Automotive: Volkswagen ready to slash plant capacity again
Source · Automotive desk
— Summary
Oliver Blume, Volkswagen's chief executive, announced Tuesday in Manager Magazin that the group was working on a further cut of "up to one million additional units of capacity" to align with world-market realities — without specifying countries or sites. The group, which still sold 11 million vehicles in 2019, has been running a large adaptation plan for more than a year to deal with weakening European demand and collapsing sales in China.
In China, still its largest market, Volkswagen has already removed one million units of local production capacity. In Europe, the carmaker must cut nearly 700,000 vehicles of German capacity — it closed the Dresden plant at the end of 2025, a first in 90 years of existence. Audi also shut a plant in Brussels. Last month, management announced 50,000 job cuts in Germany, also affecting Audi and Porsche.
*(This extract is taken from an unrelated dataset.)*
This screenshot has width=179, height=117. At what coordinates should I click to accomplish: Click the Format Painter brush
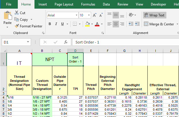[x=17, y=26]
Volkswagen is not alone: according to Inovev, 13.7 million vehicles were built in Europe (UK included) last year, down from 17.5 million in 2019. Stellantis announced last week the end of car production at Poissy. Source: Les Echos, 21 April 2026, Lionel Steinmann.
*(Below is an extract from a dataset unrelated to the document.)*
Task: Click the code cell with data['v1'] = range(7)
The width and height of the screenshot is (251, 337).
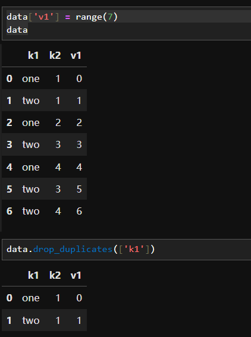Action: pos(127,23)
The story in one line. Volkswagen is preparing a third round of capacity cuts — up to 1 million additional units — in a European industry that has lost nearly 4 million vehicles of output since 2019.
Key numbers
Up to 1 million additional units of global capacity to be cut
−700,000 vehicles of capacity already booked in Germany; Dresden plant closed end-2025 (first in 90 years)
−1 million units already removed in China
50,000 job cuts in Germany (VW, Audi, Porsche)
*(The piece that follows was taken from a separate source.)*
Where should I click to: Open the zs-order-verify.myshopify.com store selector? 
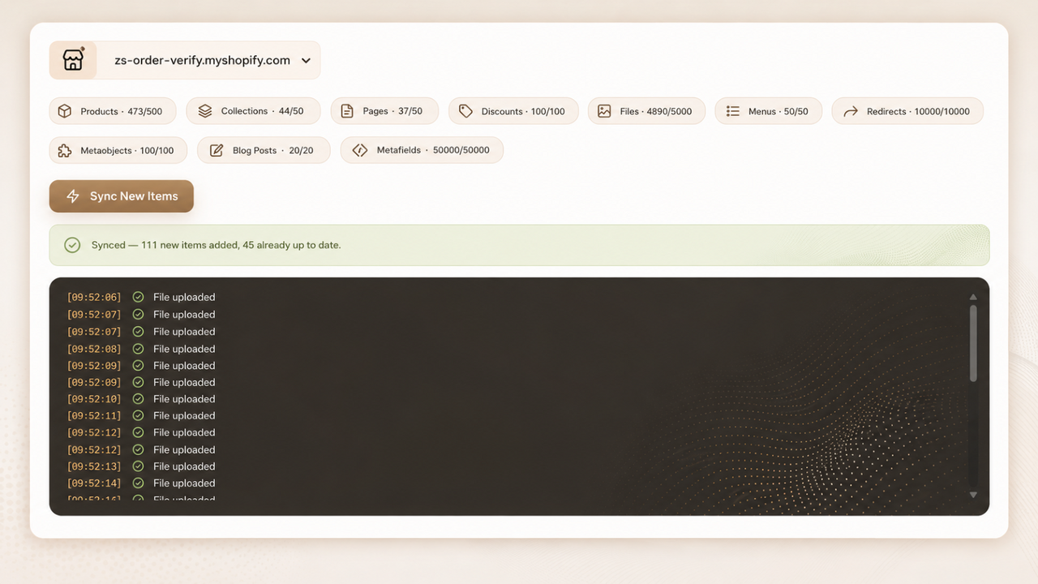click(x=185, y=60)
11 million VW vehicles sold in 2019 (pre-Covid peak)
European production: 13.7m (2025) vs 17.5m (2019) per Inovev
Stellantis ends automotive production at Poissy
Why it matters
The European auto sector is in structural capacity destruction, not just a cycle. Volkswagen’s planned million units stack on top of Audi/Brussels, Dresden and Stellantis/Poissy closures. The scale reflects a Chinese market now dominated by local champions (BYD, Geely) and a European market where demand has not returned to pre-pandemic levels. Political and social costs partly explain Blume’s caution about naming sites.
Takeaway
Volkswagen is Europe’s industrial-decline bellwether. As long as Chinese sales fail to recover and Europe keeps buying 3.8 million fewer cars than in 2019, each round of cuts triggers the next. The pace of Blume’s plan will be watched by every supplier and carmaker on the continent.